Advantages of Archived Standard Curves for the Quantitative Bacterial Endotoxins Test
July 1, 2009
Figure 1:
The bacterial endotoxins test (BET) is required for most parenteral drugs and medical devices that come into contact with the human bloodstream. Limulus amebocyte lysate (LAL) derived from horseshoe crabs is used for the BET, and several methodologies have been developed. Popular quantitative LAL techniques are the kinetic turbidimetric assay (KTA) and the kinetic chromogenic assay (KCA). It is, however, well known that the endotoxin standards used in both those assays are profoundly influenced by the techniques and materials used by trained LAL analysts each and every day. The type of pipettes used, the type of dilution tubes used, the length of time used to vortex endotoxin standards, and the stability of the liquid stock endotoxin solution are variables that laboratory personnel manage every day. The Portable Test System (PTS) is a new FDA-approved KCA method that uses an archived standard curve. Here, advantages of the archived standard curve method are demonstrated and discussed.
Materials and Methods
A lyophilized positive endotoxin sample lot (positive sample, PS) was prepared with mannitol and sodium chloride in single-test vials. The potency of PS was about 0.2–0.3 EU/vial, and its vial-to-vial reproducibility was <7%. The potency of the positive samples was determined for 16 separate times by KCA with Endochrome-K (lot X4512E, Charles River) on a microplate reader, KTA with a gel-clot LAL (lot W3411L, Charles River) on a tube reader, and PTS (lot 9462153, Charles River) on a PTS reader. Standard curves were prepared every day for KCA and KTA, and an archived standard curve by the manufacturer was used for PTS. The averaged measured values of PS for each of the techniques were calculated and recorded as 100% sample value. The individual measured values of PS were converted to percentages by using the averaged values as 100%.
Results and Discussion
As shown in Figure 1, PTS using the archived standard curve method showed comparable results with other quantitative techniques. All measured values of PS were in the range of 80% and 120% except one with KTA (Run# 7).
Figure 1: ()
There was an accidental measurement with KTA in Run# 7. The measured value was 66% of the averaged value. Although the value was in the acceptance range of 50% and 200%, the value was obviously lower than other replicates. The operator realized the error after the measurement because the onset times of the standard dilutions were different from those in previous measurements. He investigated the procedures of the measurement and found that the volume for the preparation of the standard dilutions was incorrect. Since he knew the trend of the onset times of the standard dilutions and was careful enough to realize the difference, he could find the error. However, it is not possible to find this type of error if the LAL reagent lot is new and the operator is not observant.
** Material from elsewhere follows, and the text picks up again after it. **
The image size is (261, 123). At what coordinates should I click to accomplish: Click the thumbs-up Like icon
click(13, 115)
An archived standard curve for KTA was established by using averaged onset times at each concentration of standard dilution. The concentrations of PS were recalculated with the archived standard curve. The recalculated values are more consistent than the original values calculated with only the daily standard curves, as shown in Figure 2. This indicates that the archived standard curve method, which is employed on all PTS systems, can eliminate accidental errors during the preparation of daily standard dilutions in the LAL test.
Figure 2: ()
Conclusion
Conventional quantitative LAL techniques, such as KCA and KTA are under the influence of the daily standard curves, each having potentially variable bias. By contrast, the PTS uses an archived standard curve, which gives a constant bias. The use of multiple replicates to create the archived standard curve and the long term experience of the manufacturer’s QC technicians minimizes the opportunity for problems. The archived standard curve method is useful to avoid the errors that occur during the preparation of daily endotoxin standard dilutions which are seldom realized by operators.
REFERENCES
1.) 1987.Guideline on Validation of the Limulus Amebocyte Lysate Test as an End-Product Endotoxin Test for Human and Animal Parenteral Drugs, Biological Products, and Medical Devices, US Food and Drug Administration, Rockville.
2.) 1991.Interim Guidance for Human and Veterinary Drug Products and Biologicals, Kinetic LAL Techniques, US Food and Drug Administration, Rockville.
3.) Wainwright, NR, D Nutter, and F. Jordan Miller, MJ.. 2005.Encyclopedia of Rapid Microbiological Methods, PDA, Bethesda:97-119.